Target has pulled some of its products celebrating Pride Month and the LGBTQ community in response to threats and "confrontational behavior" at certain stores.
In recent days, social media has buzzed with conservative backlash to Pride merchandise at Target. One video showed a man taking down and stomping on a rainbow #takepride cardboard store display. Others showed people confronting store employees about the Pride sections or products.
Target has also received calls threatening violence on its customer hotline. Target declined to go into specifics, including if any direct threats were made to its Minneapolis headquarters and what items are no longer available.
"Since introducing this year's collection, we've experienced threats impacting our team members' sense of safety and wellbeing while at work," the company said in a statement. "Given these volatile circumstances, we are making adjustments to our plans, including removing items that have been at the center of the most significant confrontational behavior."
While Target didn't list the specific items removed from its shelves, the online outrage appeared to center on a few products.
Some were swimwear made for those who identify as transgender with a "tuck-friendly" crotch and "light binding" chest construction.
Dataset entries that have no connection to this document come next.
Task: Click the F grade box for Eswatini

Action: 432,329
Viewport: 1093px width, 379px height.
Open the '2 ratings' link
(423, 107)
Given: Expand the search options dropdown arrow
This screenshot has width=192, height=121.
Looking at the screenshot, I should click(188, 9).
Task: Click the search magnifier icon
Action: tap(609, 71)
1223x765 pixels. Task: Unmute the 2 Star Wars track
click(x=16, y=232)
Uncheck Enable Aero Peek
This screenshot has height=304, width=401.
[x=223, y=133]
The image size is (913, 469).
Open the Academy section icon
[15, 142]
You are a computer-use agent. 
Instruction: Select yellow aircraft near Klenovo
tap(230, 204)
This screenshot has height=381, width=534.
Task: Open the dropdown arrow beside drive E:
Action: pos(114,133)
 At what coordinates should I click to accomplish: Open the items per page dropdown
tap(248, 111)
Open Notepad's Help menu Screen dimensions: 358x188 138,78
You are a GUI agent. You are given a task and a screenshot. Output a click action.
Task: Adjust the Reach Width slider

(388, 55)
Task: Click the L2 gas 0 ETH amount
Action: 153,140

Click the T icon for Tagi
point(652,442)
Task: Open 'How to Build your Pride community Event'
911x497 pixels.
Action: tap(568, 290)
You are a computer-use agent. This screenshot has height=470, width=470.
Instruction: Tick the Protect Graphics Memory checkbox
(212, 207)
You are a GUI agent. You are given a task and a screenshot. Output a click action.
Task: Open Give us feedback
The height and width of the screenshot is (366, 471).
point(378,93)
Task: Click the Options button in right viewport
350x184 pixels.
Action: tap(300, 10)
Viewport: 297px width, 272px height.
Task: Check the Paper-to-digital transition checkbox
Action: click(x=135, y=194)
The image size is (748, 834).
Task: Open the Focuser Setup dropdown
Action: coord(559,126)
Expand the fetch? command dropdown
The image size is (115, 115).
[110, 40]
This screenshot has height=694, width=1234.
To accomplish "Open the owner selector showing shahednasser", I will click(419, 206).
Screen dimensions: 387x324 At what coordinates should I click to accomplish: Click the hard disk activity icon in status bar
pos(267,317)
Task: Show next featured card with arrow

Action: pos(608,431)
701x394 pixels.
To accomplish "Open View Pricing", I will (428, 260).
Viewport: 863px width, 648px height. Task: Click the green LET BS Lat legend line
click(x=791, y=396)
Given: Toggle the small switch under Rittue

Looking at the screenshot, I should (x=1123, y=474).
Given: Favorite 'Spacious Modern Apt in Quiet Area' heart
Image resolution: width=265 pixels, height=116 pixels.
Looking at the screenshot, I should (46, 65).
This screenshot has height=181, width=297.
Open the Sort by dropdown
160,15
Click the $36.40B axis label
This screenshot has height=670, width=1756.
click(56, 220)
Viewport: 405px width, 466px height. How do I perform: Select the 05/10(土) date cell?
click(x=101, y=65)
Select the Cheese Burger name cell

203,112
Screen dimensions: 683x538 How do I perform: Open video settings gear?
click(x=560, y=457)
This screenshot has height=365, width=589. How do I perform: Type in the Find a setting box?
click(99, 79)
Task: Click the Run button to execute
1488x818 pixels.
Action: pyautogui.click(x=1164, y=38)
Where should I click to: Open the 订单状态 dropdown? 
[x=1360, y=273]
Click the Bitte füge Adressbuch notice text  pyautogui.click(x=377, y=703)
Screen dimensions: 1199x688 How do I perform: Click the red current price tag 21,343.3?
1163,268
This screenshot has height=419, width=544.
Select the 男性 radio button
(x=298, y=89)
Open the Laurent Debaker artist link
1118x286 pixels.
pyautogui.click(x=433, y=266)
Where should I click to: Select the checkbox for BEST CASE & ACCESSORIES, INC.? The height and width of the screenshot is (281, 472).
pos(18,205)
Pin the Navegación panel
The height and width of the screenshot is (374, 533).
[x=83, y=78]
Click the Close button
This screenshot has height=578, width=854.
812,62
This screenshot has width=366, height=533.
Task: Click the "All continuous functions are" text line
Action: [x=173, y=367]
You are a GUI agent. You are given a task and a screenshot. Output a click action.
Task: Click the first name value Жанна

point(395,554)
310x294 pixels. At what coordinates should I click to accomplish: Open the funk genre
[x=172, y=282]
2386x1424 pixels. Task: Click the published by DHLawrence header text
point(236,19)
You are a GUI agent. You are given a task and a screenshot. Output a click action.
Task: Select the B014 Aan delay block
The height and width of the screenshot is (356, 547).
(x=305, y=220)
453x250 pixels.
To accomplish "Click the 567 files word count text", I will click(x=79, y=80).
Several social media users, including some prominent politicians, incorrectly said the swimsuits were made for children. Those items were still available online and part of the Pride displays at the fronts of the Nicollet Mall and Minneapolis Quarry stores Wednesday.
The other apparel and accessory items were from U.K.-based brand Abprallen, which critics accuse of expressing "Satanist" views in its designs. On the brand's website, the designer — who identifies as a gay, trans man — explained that he juxtaposes the use of pastels with "imagery of skulls and spooky things," an interest of his since childhood as "there's something magical about the unknown, the frightening and the mystical."
Those products are no longer on Target's website. But one of the designer's items — a pink fanny pack with a space theme saying, "We belong everywhere" — was still on shelves at the Minneapolis Quarry and Richfield stores.